* Problem statement: Below are entries. Copy exactly the lines running from the line that holds "You are a GUI agent. The screenshot is 540×2576." to the line that holds "Publicité (22, 10)", with both ends included.

================

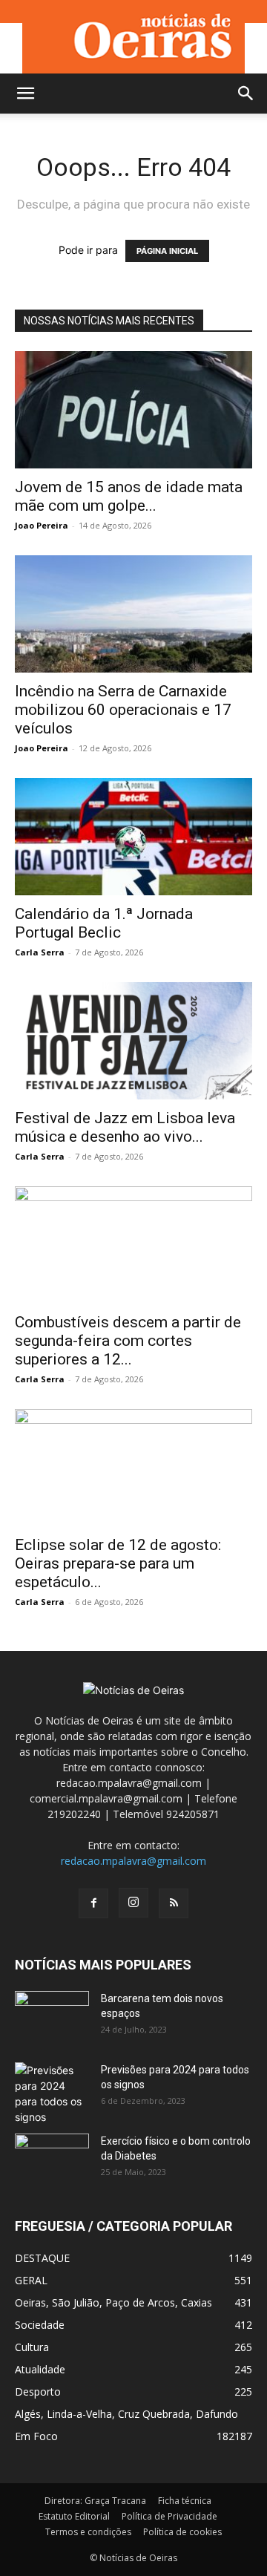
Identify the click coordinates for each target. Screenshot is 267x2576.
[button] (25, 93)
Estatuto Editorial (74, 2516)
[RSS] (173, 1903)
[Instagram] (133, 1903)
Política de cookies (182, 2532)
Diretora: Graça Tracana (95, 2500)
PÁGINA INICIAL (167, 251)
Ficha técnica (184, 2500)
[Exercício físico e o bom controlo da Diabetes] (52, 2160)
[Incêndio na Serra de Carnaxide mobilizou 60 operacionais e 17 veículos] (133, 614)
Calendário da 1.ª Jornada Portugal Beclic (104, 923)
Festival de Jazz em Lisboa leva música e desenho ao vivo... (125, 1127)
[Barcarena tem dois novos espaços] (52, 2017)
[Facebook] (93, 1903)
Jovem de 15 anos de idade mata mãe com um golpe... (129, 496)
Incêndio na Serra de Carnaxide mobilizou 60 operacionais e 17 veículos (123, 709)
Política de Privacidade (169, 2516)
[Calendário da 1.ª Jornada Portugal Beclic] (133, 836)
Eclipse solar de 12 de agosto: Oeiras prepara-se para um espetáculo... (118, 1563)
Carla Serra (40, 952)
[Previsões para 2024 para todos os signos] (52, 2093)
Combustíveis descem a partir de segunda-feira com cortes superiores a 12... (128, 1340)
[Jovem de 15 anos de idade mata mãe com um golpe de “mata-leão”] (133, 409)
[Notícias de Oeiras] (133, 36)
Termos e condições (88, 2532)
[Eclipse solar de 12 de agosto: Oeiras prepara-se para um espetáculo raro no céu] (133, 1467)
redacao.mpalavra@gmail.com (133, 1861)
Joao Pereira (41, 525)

================

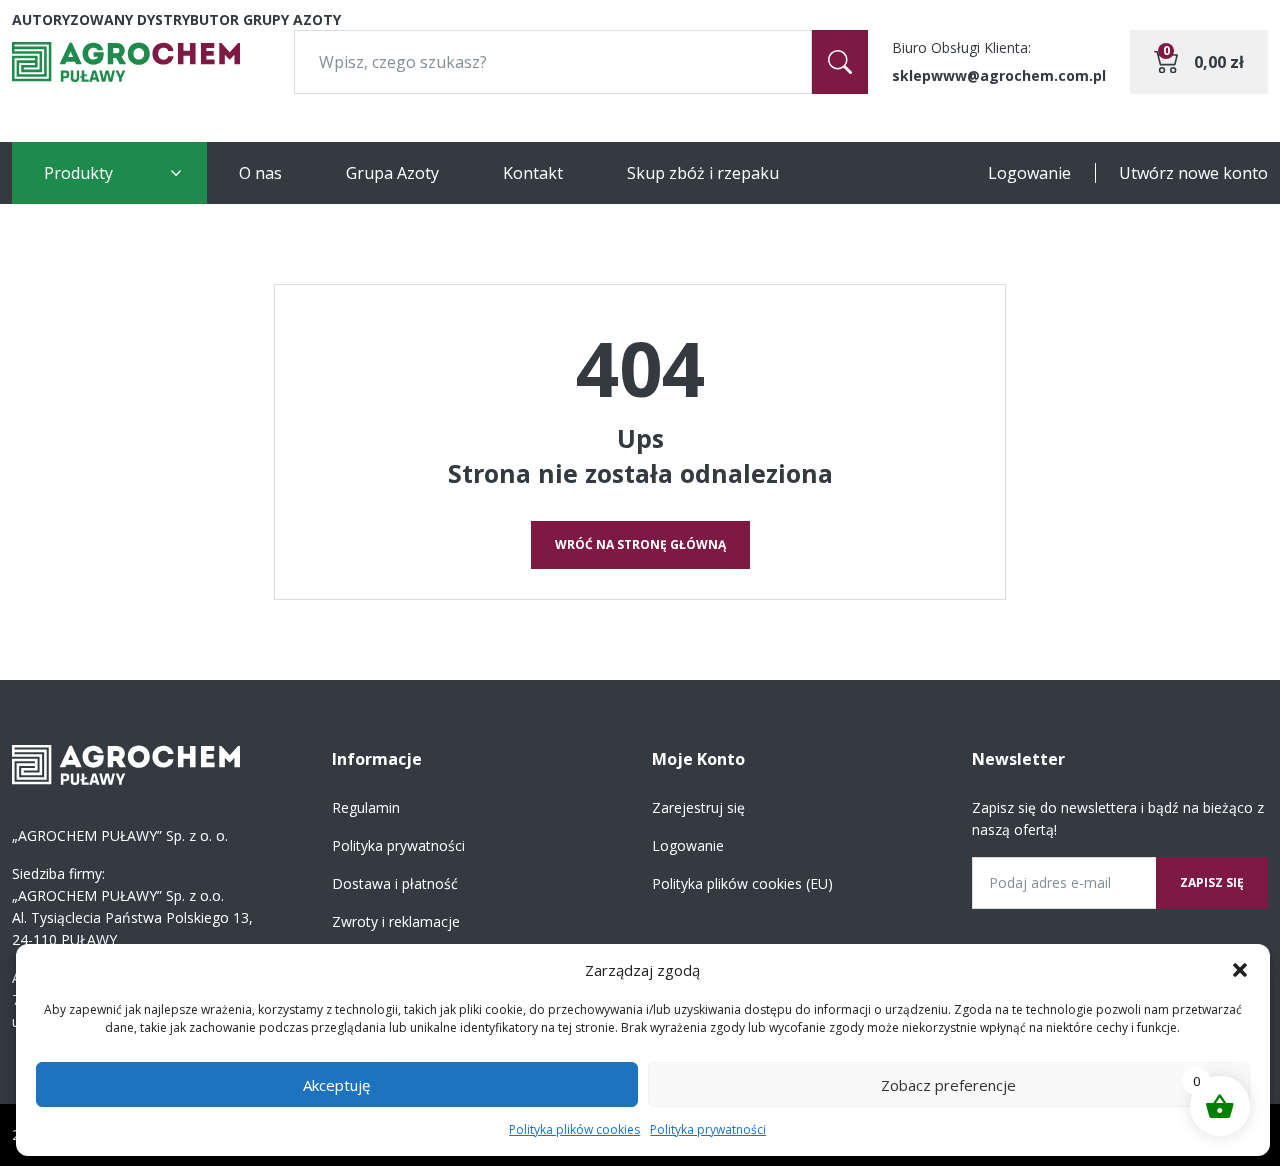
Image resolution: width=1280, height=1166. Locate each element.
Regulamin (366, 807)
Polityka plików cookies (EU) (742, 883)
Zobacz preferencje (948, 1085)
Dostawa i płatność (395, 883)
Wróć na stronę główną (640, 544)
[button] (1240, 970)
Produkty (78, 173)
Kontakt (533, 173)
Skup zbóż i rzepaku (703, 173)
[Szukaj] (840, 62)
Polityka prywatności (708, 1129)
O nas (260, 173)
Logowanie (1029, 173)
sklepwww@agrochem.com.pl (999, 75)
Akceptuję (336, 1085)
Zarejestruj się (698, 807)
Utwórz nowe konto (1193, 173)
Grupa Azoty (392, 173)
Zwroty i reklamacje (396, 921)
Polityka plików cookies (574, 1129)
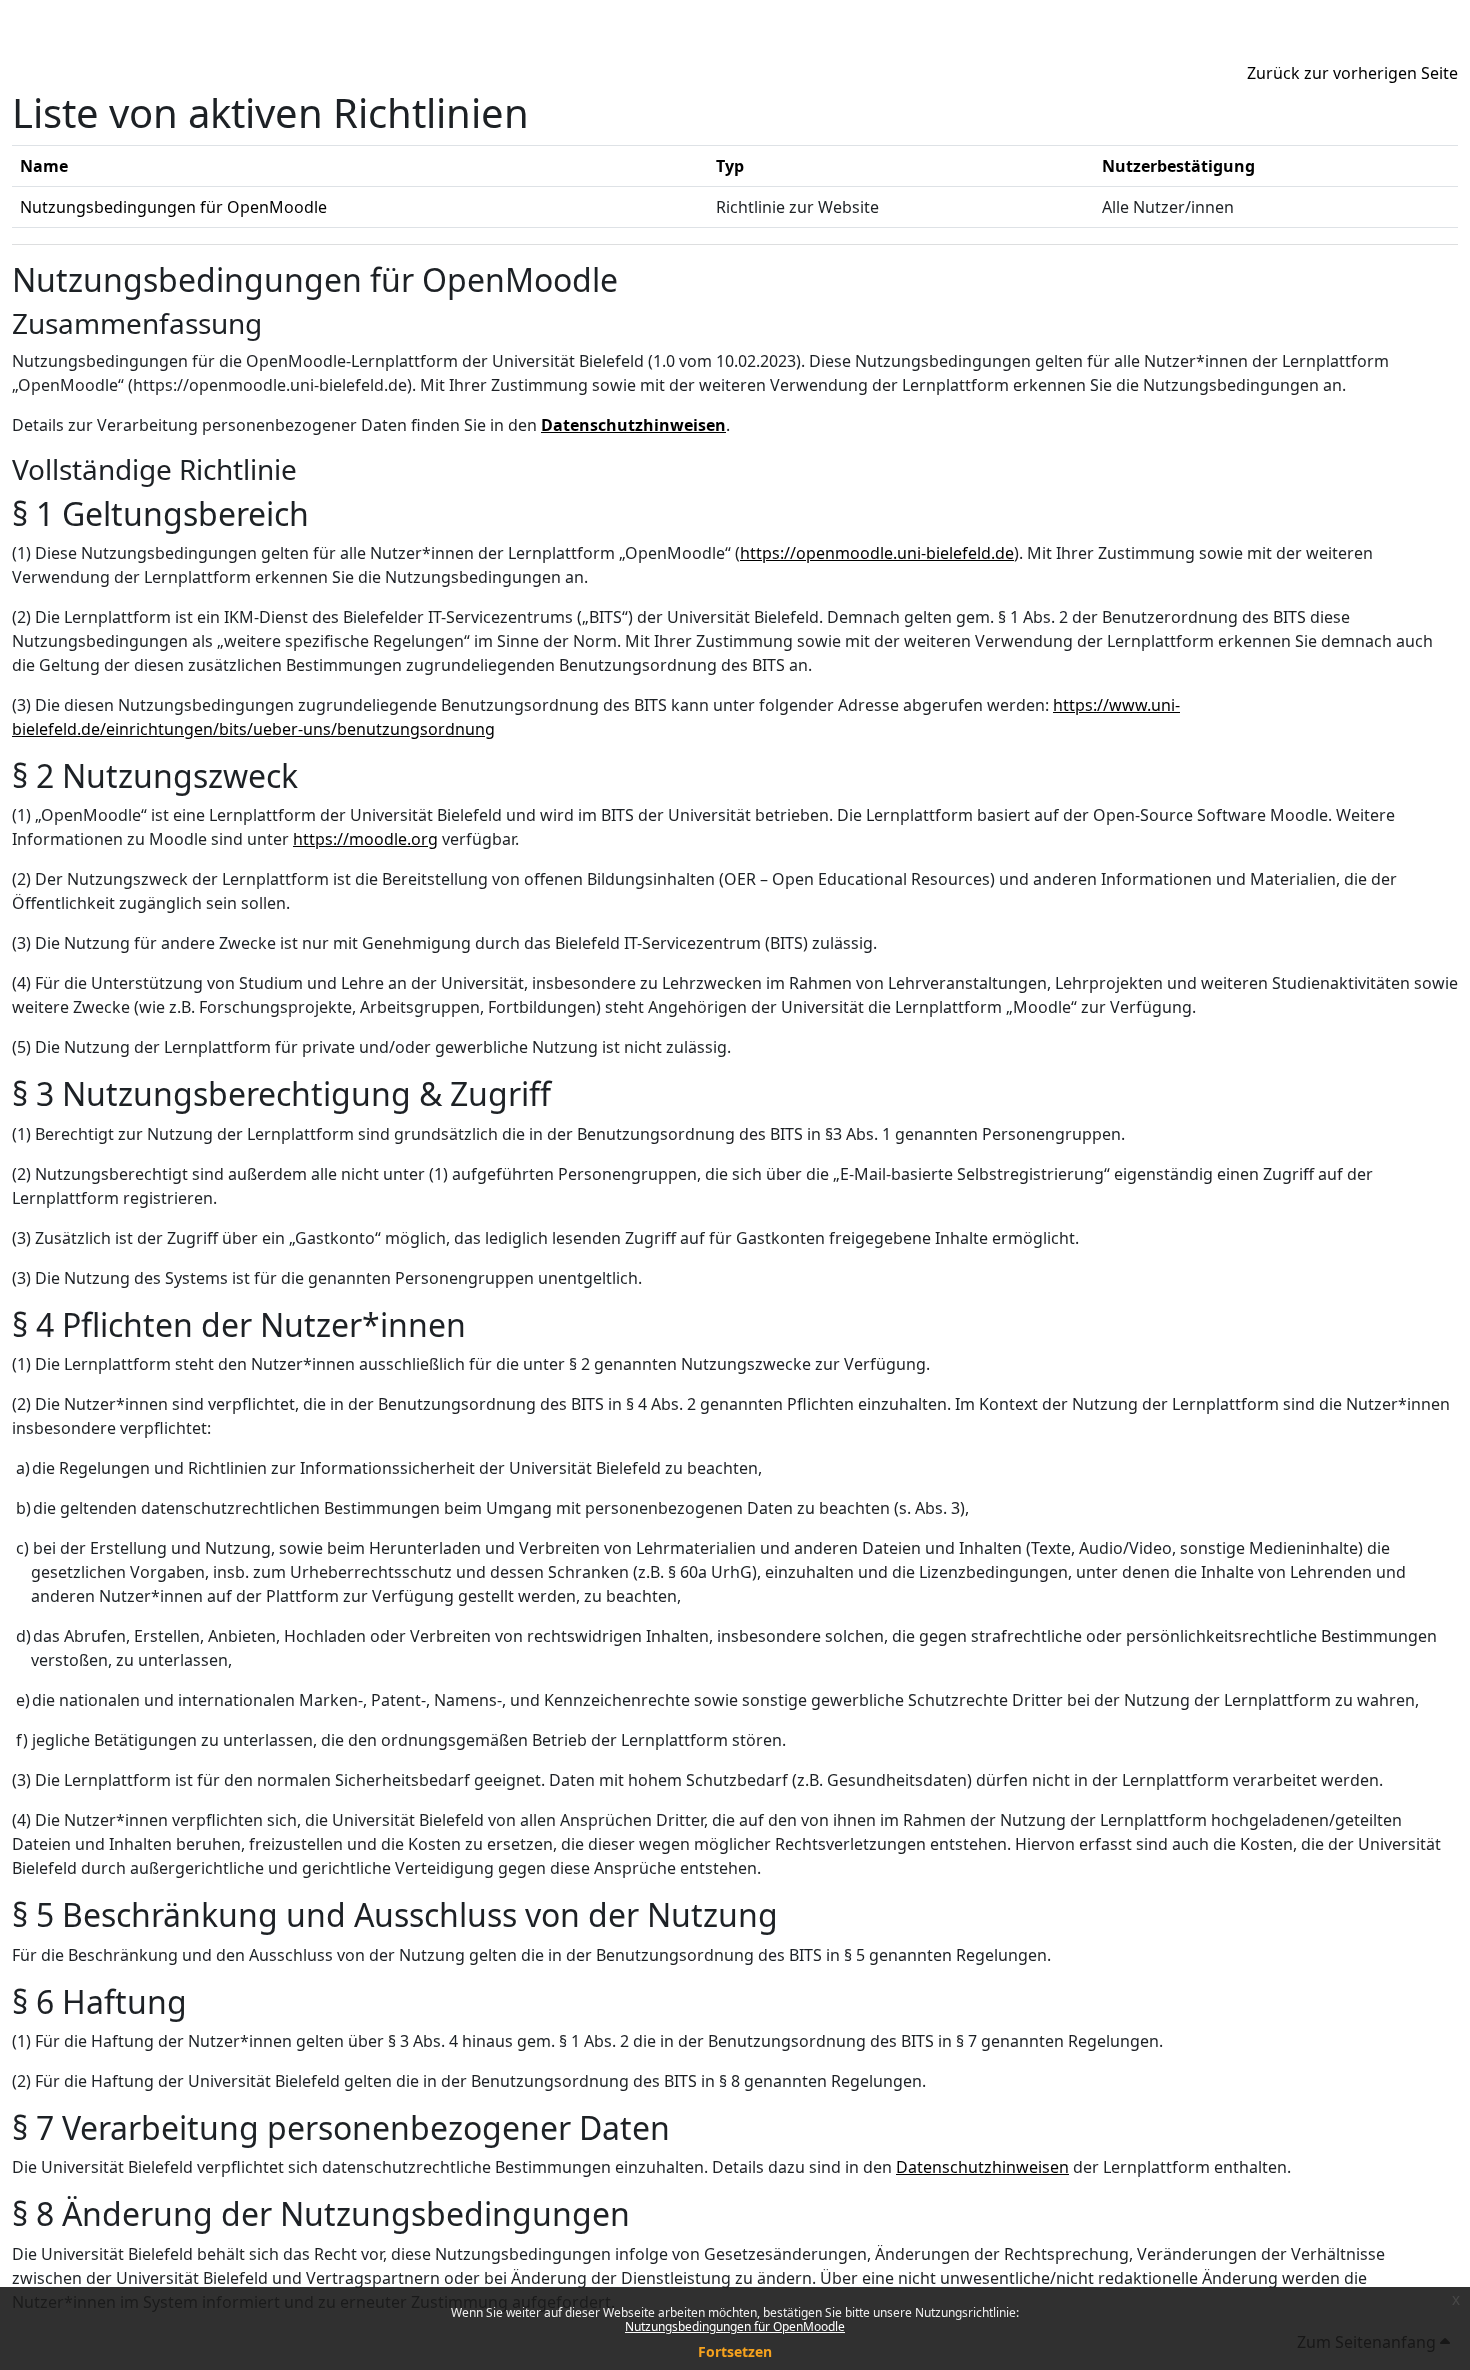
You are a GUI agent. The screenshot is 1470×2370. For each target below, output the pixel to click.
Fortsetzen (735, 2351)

================

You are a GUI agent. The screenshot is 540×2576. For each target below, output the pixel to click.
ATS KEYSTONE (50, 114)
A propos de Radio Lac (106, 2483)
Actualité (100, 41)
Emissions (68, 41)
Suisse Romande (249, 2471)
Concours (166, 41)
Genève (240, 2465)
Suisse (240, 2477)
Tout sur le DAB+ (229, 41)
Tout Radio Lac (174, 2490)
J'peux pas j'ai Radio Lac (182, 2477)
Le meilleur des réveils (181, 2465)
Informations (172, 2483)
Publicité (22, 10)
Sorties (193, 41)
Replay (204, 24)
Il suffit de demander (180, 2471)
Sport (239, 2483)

================

* Response area:
You are a GUI agent. The screenshot is 540×2576. For each target below, output the pixel to click.
ATS KEYSTONE (50, 114)
A propos de Radio Lac (106, 2483)
Actualité (100, 41)
Emissions (68, 41)
Suisse Romande (249, 2471)
Concours (166, 41)
Genève (240, 2465)
Suisse (240, 2477)
Tout sur le DAB+ (229, 41)
Tout Radio Lac (174, 2490)
J'peux pas j'ai Radio Lac (182, 2477)
Le meilleur des réveils (181, 2465)
Informations (172, 2483)
Publicité (22, 10)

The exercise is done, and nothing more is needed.